== DATA ENTRIES ==
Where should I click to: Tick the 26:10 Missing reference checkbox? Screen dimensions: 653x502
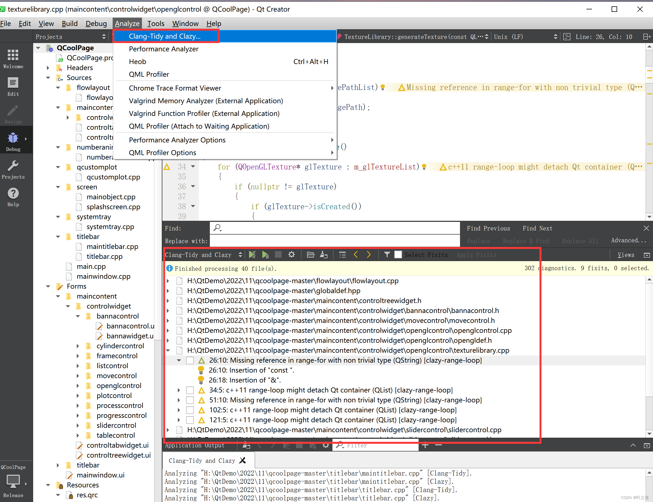click(190, 360)
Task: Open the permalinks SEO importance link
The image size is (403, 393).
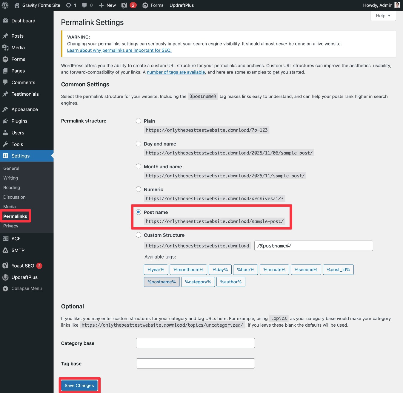Action: (x=119, y=50)
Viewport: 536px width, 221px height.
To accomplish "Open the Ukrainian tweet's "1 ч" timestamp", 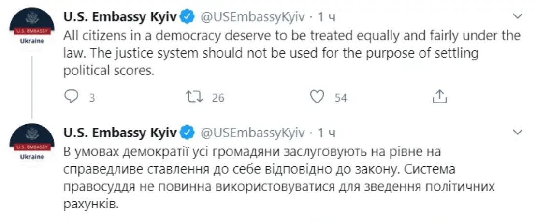I will pyautogui.click(x=326, y=132).
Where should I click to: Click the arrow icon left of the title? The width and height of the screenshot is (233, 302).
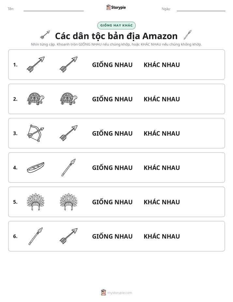(45, 35)
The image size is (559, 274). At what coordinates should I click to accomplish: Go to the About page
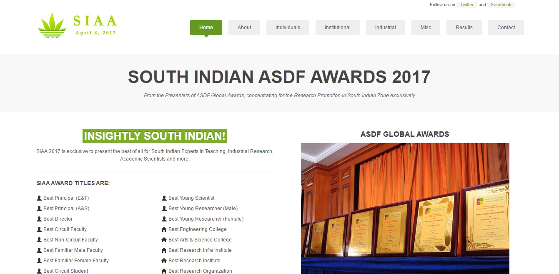244,28
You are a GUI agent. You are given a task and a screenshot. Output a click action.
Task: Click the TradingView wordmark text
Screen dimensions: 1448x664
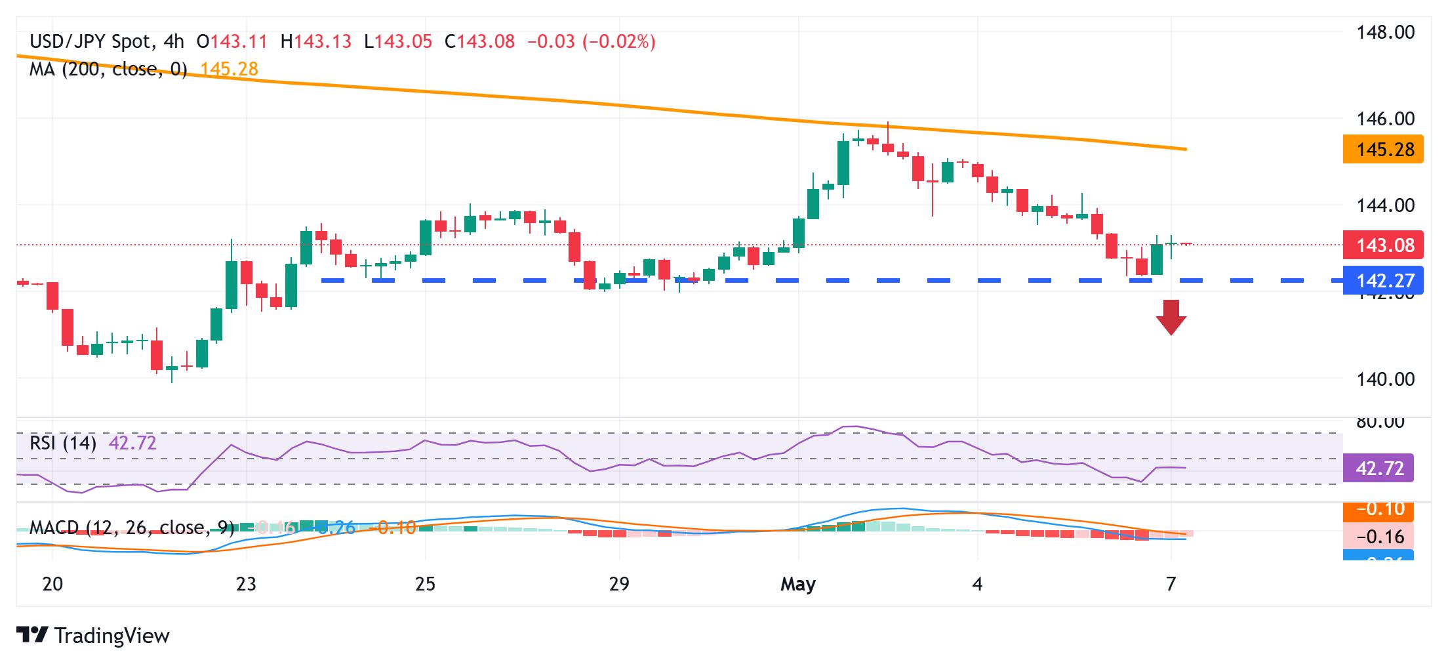point(112,635)
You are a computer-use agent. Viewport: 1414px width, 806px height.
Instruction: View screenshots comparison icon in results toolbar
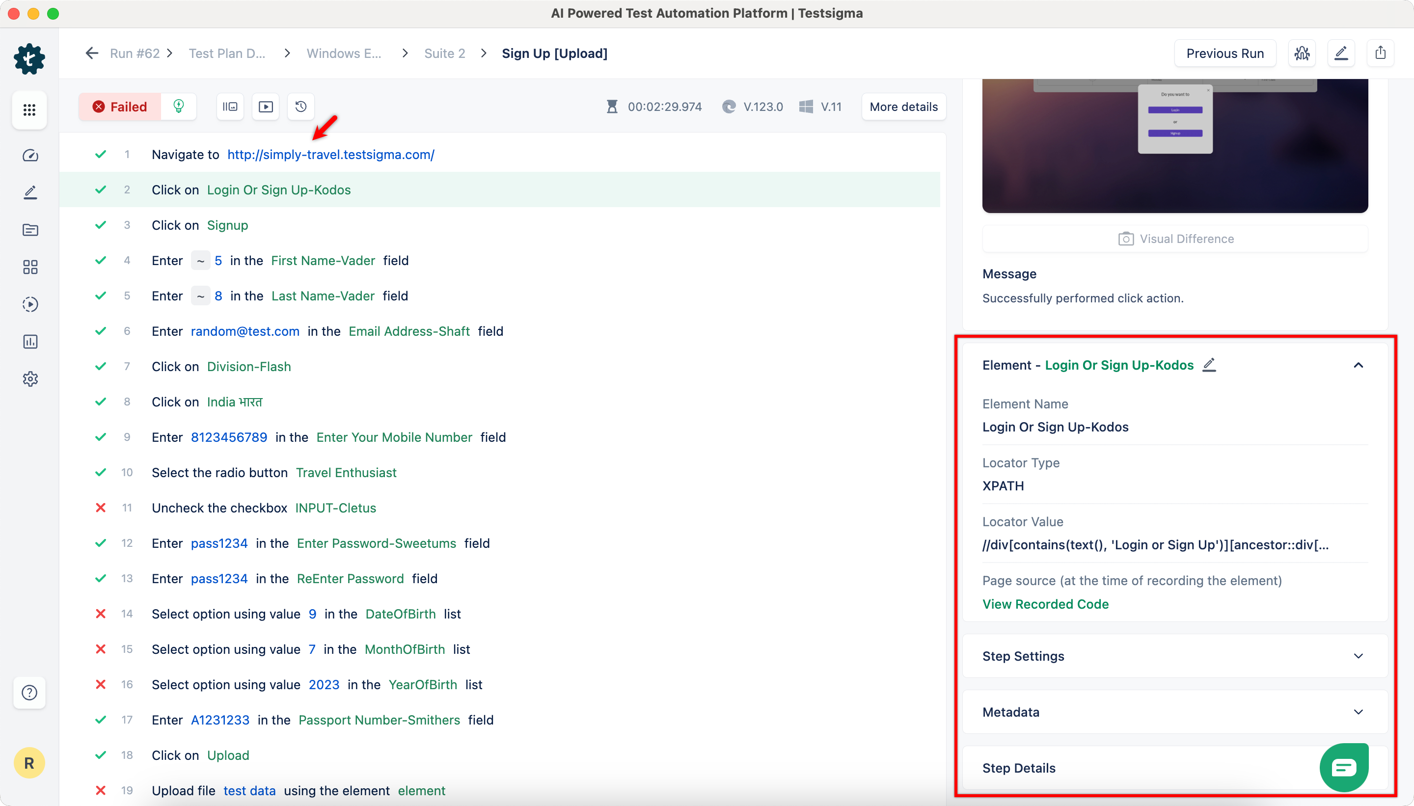coord(229,106)
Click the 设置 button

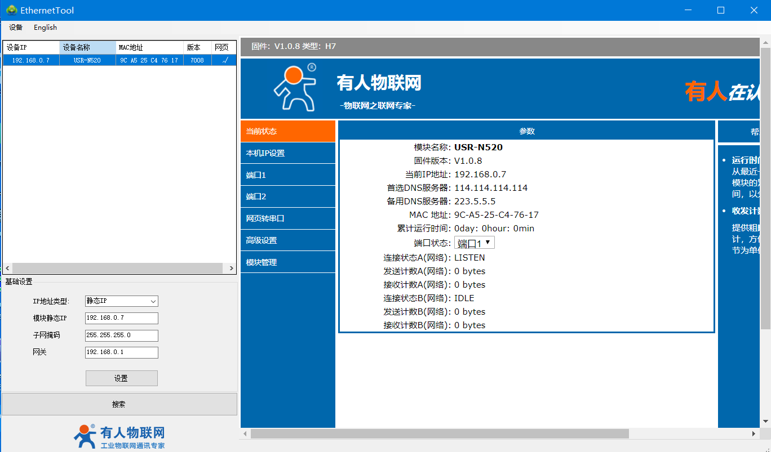(x=121, y=378)
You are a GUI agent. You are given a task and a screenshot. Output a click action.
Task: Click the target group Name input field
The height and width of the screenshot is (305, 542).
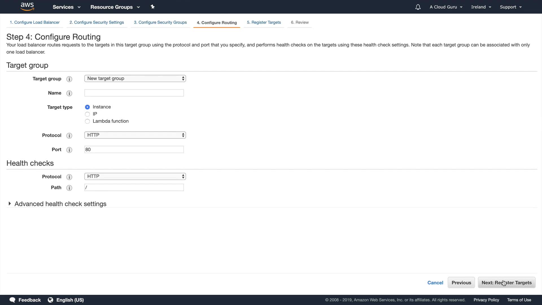pyautogui.click(x=134, y=93)
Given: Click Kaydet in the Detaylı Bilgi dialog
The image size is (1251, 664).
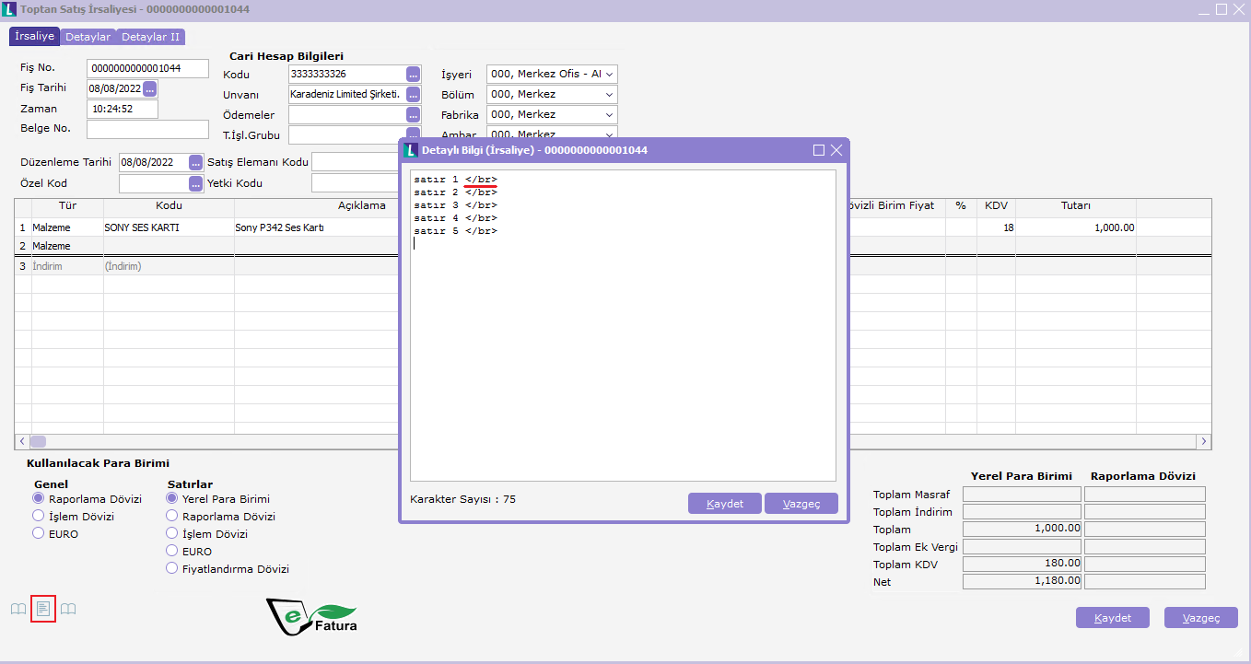Looking at the screenshot, I should pyautogui.click(x=724, y=504).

== SHORT EXERCISE ==
Please copy word for word the lines of the material between the line holding "Click the 设置 button" and the line holding "pyautogui.click(x=134, y=93)", inclusive. Leave the pictures out of your copy.

== COMPLETE ANSWER ==
Click the 设置 button

(x=121, y=378)
You are a GUI agent. You are given a task and a screenshot. Output a click action.
Task: Click the target group Name input field
The height and width of the screenshot is (305, 542).
pyautogui.click(x=134, y=93)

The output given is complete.